Local artists and local stakes
For Orlando artists, the festival carries weight beyond the weekend, says Orlando’s Austin “Ayo the Producer” Owens, a Grammy-winning producer.
“Orlando’s always had this rich music history. To see it here, front and center on stage, is insane,” he says.
The lineup includes local names like Hotboii and Goldenboy Countup, though according to Owens, for artists in the city, proximity matters whether they are performing or not. Being able to see the scale up close, to connect with people passing through, or simply to be present in that environment has a practical effect.
“There’s something special about being able to feel, see, touch it,” Owens says.
Beyond the stadium
Rolling Loud extends into the city through RL Week events at downtown venues.
“They went downtown and got almost every club,” Cole says.
Participating venues include Wall Street Plaza, The Vanguard, Fixtion, Knight Library, McQueen’s Social Lounge, Eden Lounge, Sessions, The Robinson Room, Say Less, Mathers Social Gathering, Parlay Orlando and Euphoria Orlando. The footprint is broad enough to reshape the city’s nightlife for the week, and venues have broadcast their Rolling Loud-related events via social media.

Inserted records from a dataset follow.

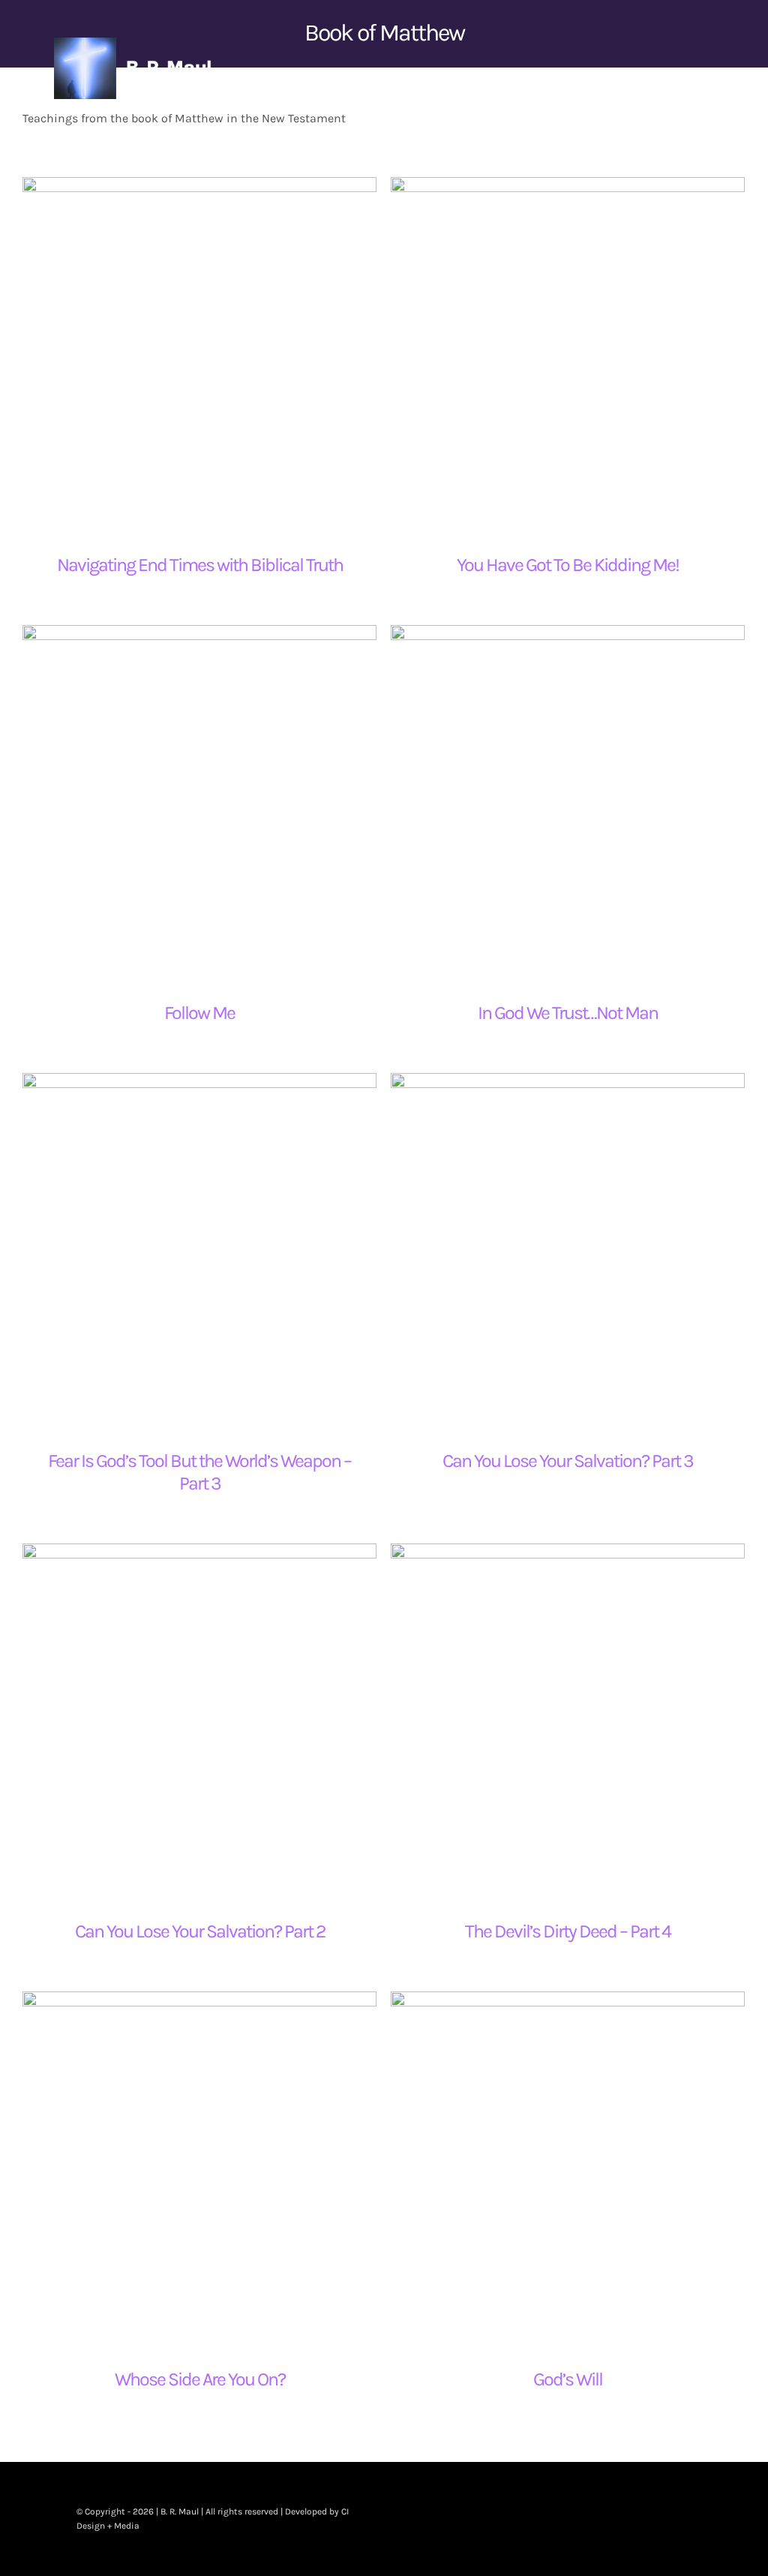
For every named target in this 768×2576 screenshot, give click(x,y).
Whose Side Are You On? (200, 2379)
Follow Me (199, 1012)
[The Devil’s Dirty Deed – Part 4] (568, 1720)
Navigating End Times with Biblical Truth (200, 565)
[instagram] (663, 2519)
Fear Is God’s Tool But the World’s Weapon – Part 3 (199, 1472)
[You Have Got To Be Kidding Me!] (568, 354)
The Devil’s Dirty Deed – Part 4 (567, 1931)
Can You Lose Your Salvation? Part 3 (567, 1460)
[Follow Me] (199, 802)
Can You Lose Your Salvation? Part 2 (200, 1931)
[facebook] (615, 2519)
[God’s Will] (568, 2168)
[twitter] (639, 2519)
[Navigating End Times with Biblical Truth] (199, 354)
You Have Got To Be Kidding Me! (568, 565)
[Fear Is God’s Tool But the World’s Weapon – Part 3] (199, 1250)
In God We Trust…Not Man (568, 1012)
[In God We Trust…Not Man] (568, 802)
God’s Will (567, 2379)
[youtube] (687, 2519)
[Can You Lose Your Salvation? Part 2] (199, 1720)
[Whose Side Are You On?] (199, 2168)
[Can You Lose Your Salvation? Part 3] (568, 1250)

Further, local hotels are seeing a surge in bookings. Sunny Tsehaye of the Grand Bohemian Orlando says the hotel is sold out for the weekend, a spike comparable to what the property sees during Electric Daisy Carnival.
This year’s Rolling Loud tests a market that has proven it can handle major festivals, especially given EDC’s ever-growing success here over the past 15 years. EDC Orlando won a 2024 Golden Brick Award from the Downtown Orlando Partnership in the entertainment & special events category, recognizing the festival’s massive economic impact with over $110 million generated annually for the local economy.
Soon, the numbers will be in and we’ll know if Rolling Loud reaches similar heights.